**Latihan Tertulis 1:** Salin tanpa perubahan baris-baris pada bagian data, mulai dari baris yang memuat "This screenshot has height=975, width=1231." hingga baris terakhir data itu, kedua ujungnya ikut disalin.
───── Kutipan Teks
BANDA ACEH - Meski draf Rancangan Qanun Lembaga Wali Nanggroe (Raqan LWN) masih memunculkan pro-kontra namun tak menyurutkan pembicaraan soal sosok maupun kriteria sang wali. Bahkan, Gubernur Irwandi Yusuf mengingatkan agar pemimpin lembaga tertinggi adat ini harus orang yang sangat mengenal Aceh secara lengkap.
Pernyataan itu disampaikan Gubernur Irwandi Yusuf ketika berpidato pada acara peletakan batu pertama pembangunan Meuligoe Wali Nanggroe di kawasan Lampeunuruet, Kecamatan Darul Imarah, Aceh Besar, Kamis (16/12). Menurutnya, WN bukan hanya sekadar orang tua yang duduk manis sambil melihat-lihat apa yang terjadi di Aceh, tapi harus bergulat dengan berbagai masalah adat dan budaya.
“Kami katakan tidak mudah sebab adat Aceh tak hanya milik satu komunitas saja, tapi banyak komunitas di wilayah kita dengan adat dan budaya beragam. Makanya Wali Nanggroe haruslah orang yang bisa mengenal Aceh secara lengkap, tidak sepenggal-sepenggal,” tegas Irwandi.
Irwandi juga mengingatkan, dengan tugas yang banyak, WN harus fokus untuk kerja berkaitan dengan adat dan budaya, seperti tercantum dalam UU Pemerintah Aceh (UUPA) dan naskah MoU Helsinki. Sedangkan urusan politik dan pemerintahan tetap diserahkan kepada eksekutif dibantu legislatif.
──────────
───── Data yang Diberikan
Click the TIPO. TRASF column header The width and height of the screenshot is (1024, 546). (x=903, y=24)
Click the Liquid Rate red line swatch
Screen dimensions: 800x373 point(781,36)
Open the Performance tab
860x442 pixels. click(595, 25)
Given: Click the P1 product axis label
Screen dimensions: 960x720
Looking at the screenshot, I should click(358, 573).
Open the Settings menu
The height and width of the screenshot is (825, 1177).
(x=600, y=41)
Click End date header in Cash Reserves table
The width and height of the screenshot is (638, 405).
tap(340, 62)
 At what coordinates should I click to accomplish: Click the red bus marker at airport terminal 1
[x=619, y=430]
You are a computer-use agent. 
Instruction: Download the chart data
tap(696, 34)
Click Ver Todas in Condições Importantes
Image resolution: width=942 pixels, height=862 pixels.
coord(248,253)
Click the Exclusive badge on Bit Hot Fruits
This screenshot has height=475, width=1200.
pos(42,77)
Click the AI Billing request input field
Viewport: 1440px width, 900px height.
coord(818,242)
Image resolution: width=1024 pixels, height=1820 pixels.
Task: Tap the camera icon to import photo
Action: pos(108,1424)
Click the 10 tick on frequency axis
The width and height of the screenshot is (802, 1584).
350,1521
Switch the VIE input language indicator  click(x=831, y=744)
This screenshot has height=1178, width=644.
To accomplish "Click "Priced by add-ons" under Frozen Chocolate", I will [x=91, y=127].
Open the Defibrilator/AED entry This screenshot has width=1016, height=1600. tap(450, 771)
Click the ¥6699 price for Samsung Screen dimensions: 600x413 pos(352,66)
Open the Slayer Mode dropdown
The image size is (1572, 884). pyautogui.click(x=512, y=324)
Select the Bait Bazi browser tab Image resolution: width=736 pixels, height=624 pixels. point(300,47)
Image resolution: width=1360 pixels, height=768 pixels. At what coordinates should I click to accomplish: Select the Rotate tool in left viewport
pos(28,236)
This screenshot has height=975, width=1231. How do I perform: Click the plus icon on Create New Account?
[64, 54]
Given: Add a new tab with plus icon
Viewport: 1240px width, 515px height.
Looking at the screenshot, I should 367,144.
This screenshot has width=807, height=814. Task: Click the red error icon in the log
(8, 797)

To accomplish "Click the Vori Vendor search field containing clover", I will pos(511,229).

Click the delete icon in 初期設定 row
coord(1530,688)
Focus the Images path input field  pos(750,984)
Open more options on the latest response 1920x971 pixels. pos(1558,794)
──────────
**Latihan Tertulis 2:** Teruskan berita tentang kriteria sosok Wali Nanggroe setelah kalimat terakhirnya.

**Jawaban Latihan 1:**
This screenshot has height=975, width=1231. How do I perform: Click the plus icon on Create New Account?
[64, 54]
Given: Add a new tab with plus icon
Viewport: 1240px width, 515px height.
Looking at the screenshot, I should 367,144.
This screenshot has width=807, height=814. Task: Click the red error icon in the log
(8, 797)

To accomplish "Click the Vori Vendor search field containing clover", I will pos(511,229).

Click the delete icon in 初期設定 row
coord(1530,688)
Focus the Images path input field  pos(750,984)
Open more options on the latest response 1920x971 pixels. pos(1558,794)

**Jawaban Latihan 2:**
“Dengan demikian terlihat jelas ada pemisahan dan pembagian kekuasaan. Sehingga ketika ada yang salah, kita dengan mudah tahu di mana letak kesalahan dan cara memperbaikinya,” kata Gubernur Aceh.
Gubernur berharap Raqan LWN yang sedang dibahas di DPRA berjalan mulus dan cepat selesai. Selanjutnya, setelah qanun itu disahkan, secara bersama mencari figur yang cocok guna menduduki posisi WN. “Kami mengimbau seluruh masyarakat Aceh mendukung misi penguatan adat dan budaya yang akan dijalankan Wali Nanggroe, sehingga kebersamaan kita semakin meningkat. Dengan persatuan dan kebersamaan yang tinggi, program pembangunan pasti berjalan lancar dan adat kita terpelihara dengan baik hingga akhir zaman,” harap Irwandi.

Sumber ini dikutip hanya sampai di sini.